પ્રકાશિત: 08.03.2024
March 8, 2024 Sydney
This morning I received terrible news from a friend: While walking his six dogs (all from animal rescue) in the forest, three of them ate poison that had been laid out there. Two of them were dead after twenty minutes, the vet was able to save the third. I met the dogs and was deeply shocked.
Today it was time to tender. I had a ticket for tender number 5, but was there at the right time to be dropped off with the first tender right next to the opera.
In order to get into the opera, you have to undergo a thorough check. I saved myself that and looked at the opera from the outside.
Afterwards I walked through the beautiful Royal Botanic Garden past Government House, admired the Archibald Memorial Fountain in Hyde Park, turned into a busy shopping street and soon reached my destination:
The Sydney Tower Eye. A television tower that offers the best views of Sydney. Together with the entrance ticket I bought a day ticket for the hop-on hop-off bus. I spent half an hour on the tower, then took a quick tour of the shopping center from which the tower juts out and found the bus stop.
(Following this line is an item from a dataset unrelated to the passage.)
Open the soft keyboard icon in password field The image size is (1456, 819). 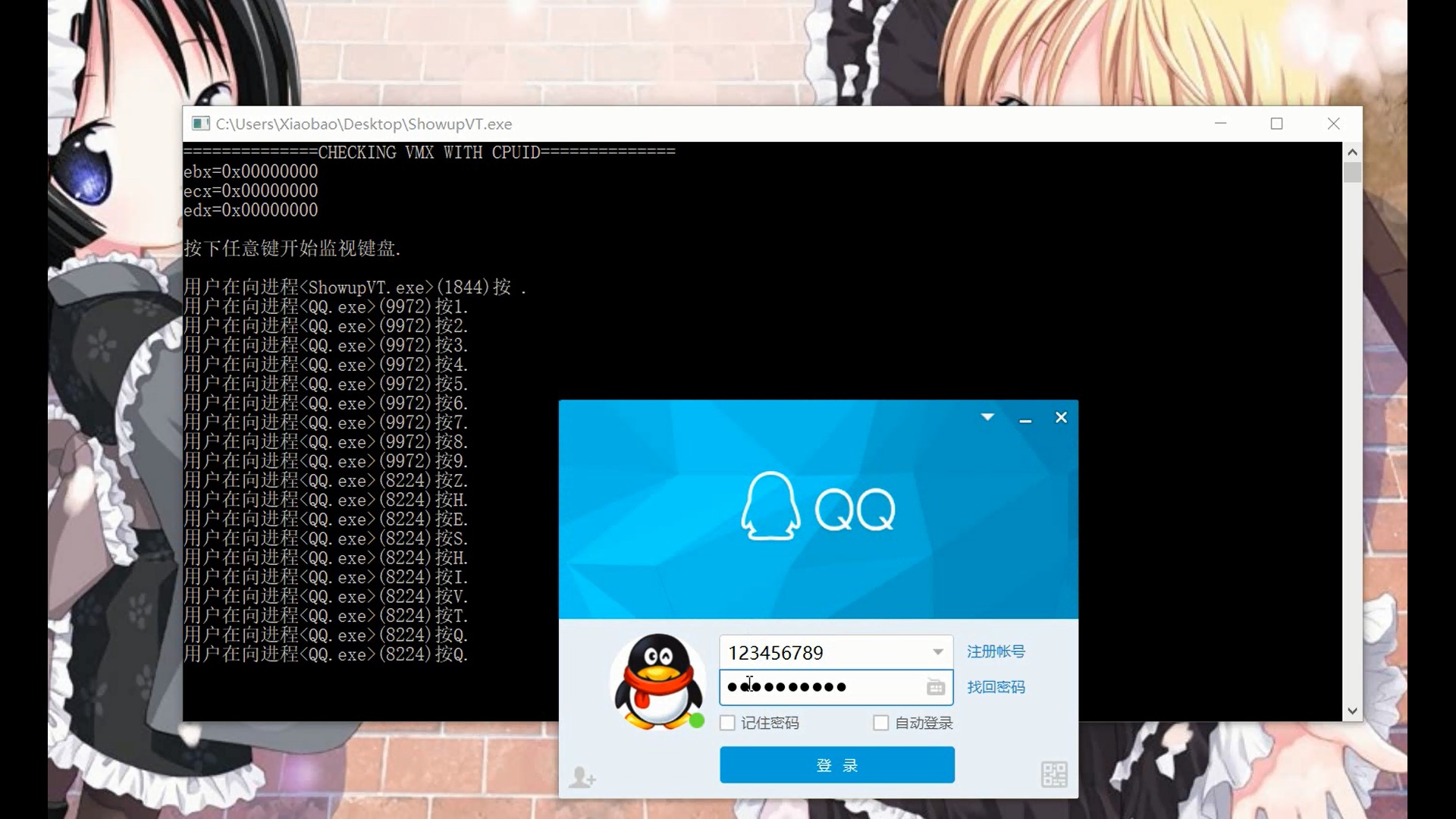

It took a long time for the bus to arrive and a long time for it to leave. The bus was crowded and I only found a seat when passengers got off one stop further on. But then I was able to put in the earphones given to me by the bus driver and even listen to the comments about the sights in German.
Now I could admire Sydney from the open top deck of a double-decker bus: The Australian Museum, the Kings Cross district, Woolloomooloo Bay, the Opera, the State Library, Central Station, the Maritime Museum, the aquarium, the Harbor Bridge from below and the oldest district, The Rocks. I got out one stop before I reached my starting point because now I had a new goal:
1 Bligh St. I wanted to take a look at this modern and particularly economical high-rise building because it was designed by an architect who also designed the future Stuttgart train station and with whom I have already spoken: Christoph Ingenhoven. I also went into the building and chatted with a receptionist who was full of enthusiasm for the building and pointed out some of the details.
Now I had to strengthen myself first. There was a food court nearby where vendors from various countries offered fast food to working people. I bought three Vietnamese summer rolls, couldn't find anywhere to sit, and left the food court. I sat on a staircase with a few construction workers and enjoyed myself.
Then I waited for the bus and drove almost the entire route again until I got off at The Rocks. As I drove past, I spotted my ship, which, as announced, had exchanged its anchorage for a place at the nearby cruise terminal.
The Rocks is a very lively area with old and new pubs, restaurants and shops. Every tourist to Australia is morally obliged to buy a boomerang made by locals as a souvenir (Späßle). When I discovered a copy that I really liked, I obliged.
Luckily for me, all that was missing was a cold beer. I found a place in the cellar bar of the "Löwenbräu", but didn't have any Munich beer brought, but rather tried a beer cocktail with the promising name "Snakebite".
Back on the ship I ate a little something, then, exhausted but satisfied, I lay down on my bed and took a short rest.
I still had one item on the program: In the on-board theater in "Aboriginal Cultural Odyssey" indigenous people showed and explained their dances.
After taking a look at Sydney at night, I finally went to bed.
Only my friend's suffering kept me occupied until I fell asleep.